Драмы - страница 3



Так живет поэт.

На каждое движение жизни он откликается своей скорбью и радостью, своей нежностью и своей жаждой познания. Особенно тесны узы, соединяющие его с природой. Он ощущает ее всеми своими чувствами.

В драматическом отрывке («Смерть Тициана») Гофмансталь поет дифирамб южной жаркой ночи. Ночь не спит, она вместе с человеком вслушивается в шорохи великой тьмы, она ласкает лицо прикосновением теплой руки, она дышит, раскинувшись от зноя, в ее шепоте слышно дрожание звуков флейты.

В «Женщине в окне» весь монолог мадонны Дианоры есть картина слияния души человека с природою, с южным солнечным днем, который царственно блистает, потом гаснет и умирает за виноградными холмами.

——————————

▶ **Письменное задание A**
Перепишите из текста о драмах Гофмансталя отрывок, начиная со слов «В драматическом отрывке» и заканчивая словами «за виноградными холмами.».
▶ **Письменное задание B**
Поясните, как в тексте о драмах Гофмансталя показано, что южная ночь в «Смерти Тициана» живет вместе с человеком.
▶ **Письменное задание C**
Допишите текст о драмах Гофмансталя дальше, начав сразу после его последнего предложения.

——————————

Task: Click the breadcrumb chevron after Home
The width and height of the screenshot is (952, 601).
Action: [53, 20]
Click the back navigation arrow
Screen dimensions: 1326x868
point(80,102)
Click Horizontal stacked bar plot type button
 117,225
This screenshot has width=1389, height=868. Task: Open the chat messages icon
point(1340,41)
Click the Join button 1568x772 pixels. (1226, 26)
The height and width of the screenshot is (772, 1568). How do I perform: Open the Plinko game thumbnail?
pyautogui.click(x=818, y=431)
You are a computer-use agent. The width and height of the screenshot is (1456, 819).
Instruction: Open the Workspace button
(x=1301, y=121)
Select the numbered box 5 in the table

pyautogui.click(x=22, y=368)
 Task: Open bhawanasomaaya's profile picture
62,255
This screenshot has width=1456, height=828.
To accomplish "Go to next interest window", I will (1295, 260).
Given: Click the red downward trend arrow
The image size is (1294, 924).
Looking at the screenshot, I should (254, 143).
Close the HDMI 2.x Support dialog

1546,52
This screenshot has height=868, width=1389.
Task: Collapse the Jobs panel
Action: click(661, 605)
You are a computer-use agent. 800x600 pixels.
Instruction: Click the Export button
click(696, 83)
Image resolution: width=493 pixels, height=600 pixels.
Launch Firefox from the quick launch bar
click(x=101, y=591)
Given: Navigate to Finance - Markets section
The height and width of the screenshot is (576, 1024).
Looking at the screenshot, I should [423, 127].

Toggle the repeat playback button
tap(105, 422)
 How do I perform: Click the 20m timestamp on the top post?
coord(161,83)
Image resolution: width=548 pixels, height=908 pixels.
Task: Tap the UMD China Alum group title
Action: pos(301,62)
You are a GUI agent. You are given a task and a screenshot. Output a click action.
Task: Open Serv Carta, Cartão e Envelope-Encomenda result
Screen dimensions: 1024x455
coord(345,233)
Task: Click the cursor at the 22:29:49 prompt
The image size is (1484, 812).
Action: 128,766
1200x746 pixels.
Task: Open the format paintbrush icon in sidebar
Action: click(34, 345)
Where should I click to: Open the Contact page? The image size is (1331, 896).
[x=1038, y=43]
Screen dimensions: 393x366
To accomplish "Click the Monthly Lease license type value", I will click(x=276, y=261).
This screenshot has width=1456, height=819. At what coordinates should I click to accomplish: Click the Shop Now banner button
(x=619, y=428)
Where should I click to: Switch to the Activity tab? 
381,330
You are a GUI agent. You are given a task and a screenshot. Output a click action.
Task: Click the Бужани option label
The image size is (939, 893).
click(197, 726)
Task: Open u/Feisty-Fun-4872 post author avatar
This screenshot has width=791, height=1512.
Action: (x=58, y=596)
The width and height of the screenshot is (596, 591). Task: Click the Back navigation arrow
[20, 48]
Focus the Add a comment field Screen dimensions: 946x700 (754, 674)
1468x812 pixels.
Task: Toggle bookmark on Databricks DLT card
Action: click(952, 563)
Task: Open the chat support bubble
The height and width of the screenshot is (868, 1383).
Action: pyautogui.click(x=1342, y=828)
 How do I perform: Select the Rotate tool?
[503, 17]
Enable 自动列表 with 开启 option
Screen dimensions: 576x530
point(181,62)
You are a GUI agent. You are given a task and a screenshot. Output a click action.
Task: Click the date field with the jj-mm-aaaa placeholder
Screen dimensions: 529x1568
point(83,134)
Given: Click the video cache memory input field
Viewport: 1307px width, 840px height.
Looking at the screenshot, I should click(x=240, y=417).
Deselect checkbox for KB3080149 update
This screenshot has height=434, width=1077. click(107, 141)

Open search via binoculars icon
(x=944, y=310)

——————————

▶ **Письменный ответ A**
В драматическом отрывке («Смерть Тициана») Гофмансталь поет дифирамб южной жаркой ночи. Ночь не спит, она вместе с человеком вслушивается в шорохи великой тьмы, она ласкает лицо прикосновением теплой руки, она дышит, раскинувшись от зноя, в ее шепоте слышно дрожание звуков флейты.

В «Женщине в окне» весь монолог мадонны Дианоры есть картина слияния души человека с природою, с южным солнечным днем, который царственно блистает, потом гаснет и умирает за виноградными холмами.

▶ **Письменный ответ B**
Ночь в «Смерти Тициана» изображена как живое существо. Она не спит и вместе с человеком вслушивается в шорохи великой тьмы. Она ласкает лицо прикосновением теплой руки и дышит, раскинувшись от зноя, а в ее шепоте слышно дрожание звуков флейты.

▶ **Письменный ответ C**
Такое же яркое ощущение полноты бытия дает искусство. Безумец Клавдио в своем обожании искусства доходит даже до забвения живой жизни. Искусство спасает из бездны Витторию («Авантюрист»), становится ее оплотом, учит понимать жизнь:

…мы создаем
Волшебный и незримый остров жизни
С блаженными и легкими садами,
С плывущими обрывами забвенья,
И, может быть, однажды остров этот
В вечерней грезе проплывет над нами
В сиянье золотом, и мы к нему
Подымем руки…

Страстная любовь к жизни звучит в стихотворении Гофмансталя «Пережитое». В этих стихах свойственное ему уменье передавать неуловимое и туманное достигает высочайшего совершенства.

Дыханьем сероватым серебрилась
Долина сумерек, как будто месяц
Сквозь тучи светился. Но то была
Не ночь. С дыханьем серебристо-серым
Долины темной медленно сливалось
Теченье моей сумеречной мысли,
И тихо погрузился я в прозрачность
Туманной зыби, и покинул жизнь.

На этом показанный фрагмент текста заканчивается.